__Task description__
Everything in the entries except the pictures must be repeated exactly.
+++ Provided material +++
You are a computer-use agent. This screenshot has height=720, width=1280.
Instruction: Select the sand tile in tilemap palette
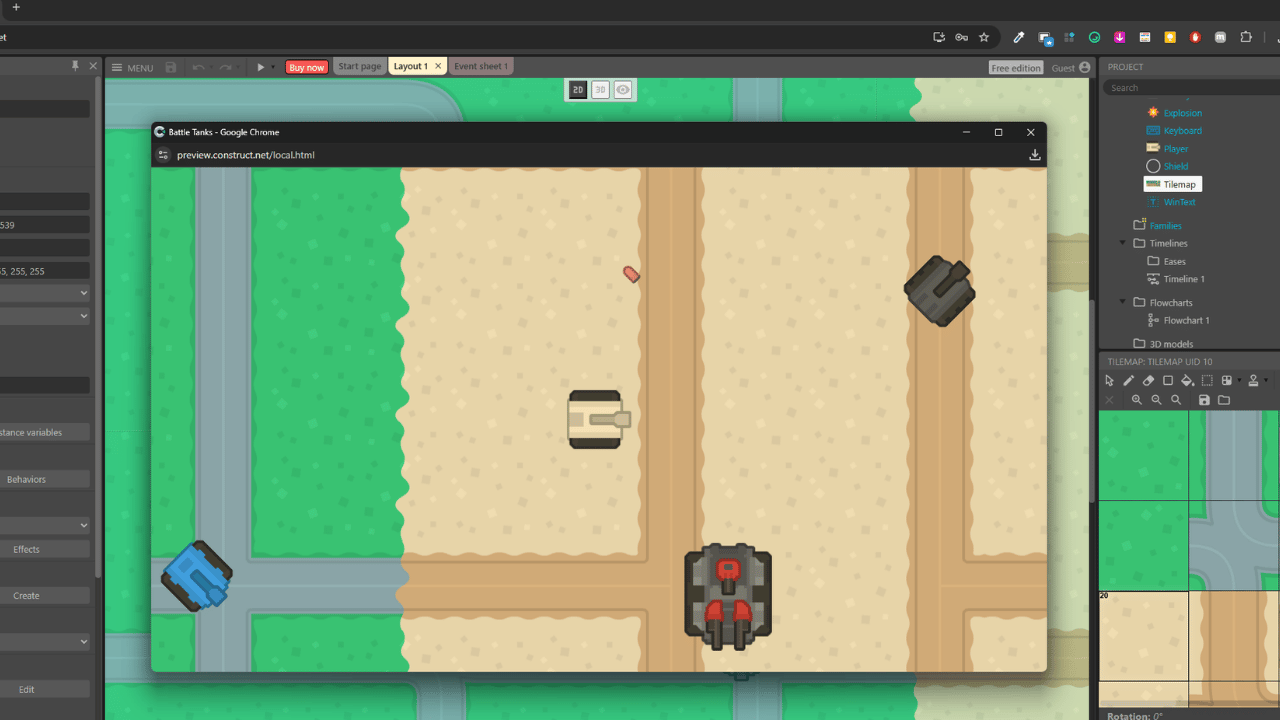[1143, 635]
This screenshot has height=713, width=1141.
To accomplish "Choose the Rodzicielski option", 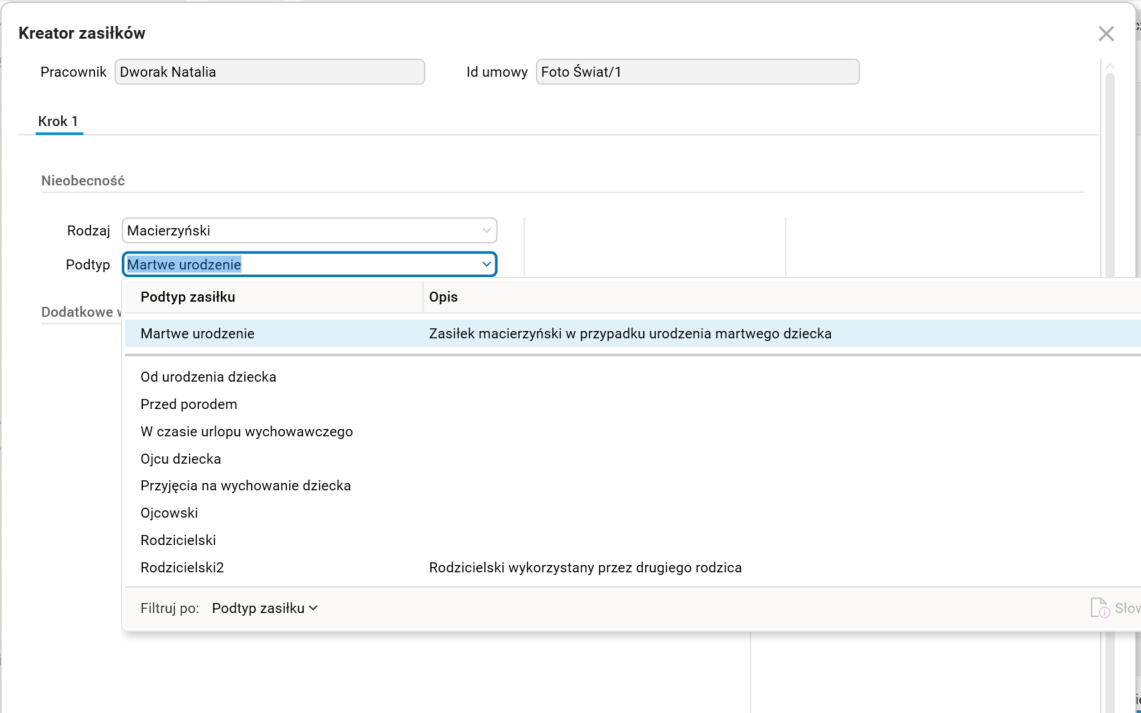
+++
__Your solution__
You are a computer-use agent. This screenshot has height=720, width=1280.
Instruction: Select the sand tile in tilemap palette
[1143, 635]
This screenshot has height=713, width=1141.
To accomplish "Choose the Rodzicielski option", 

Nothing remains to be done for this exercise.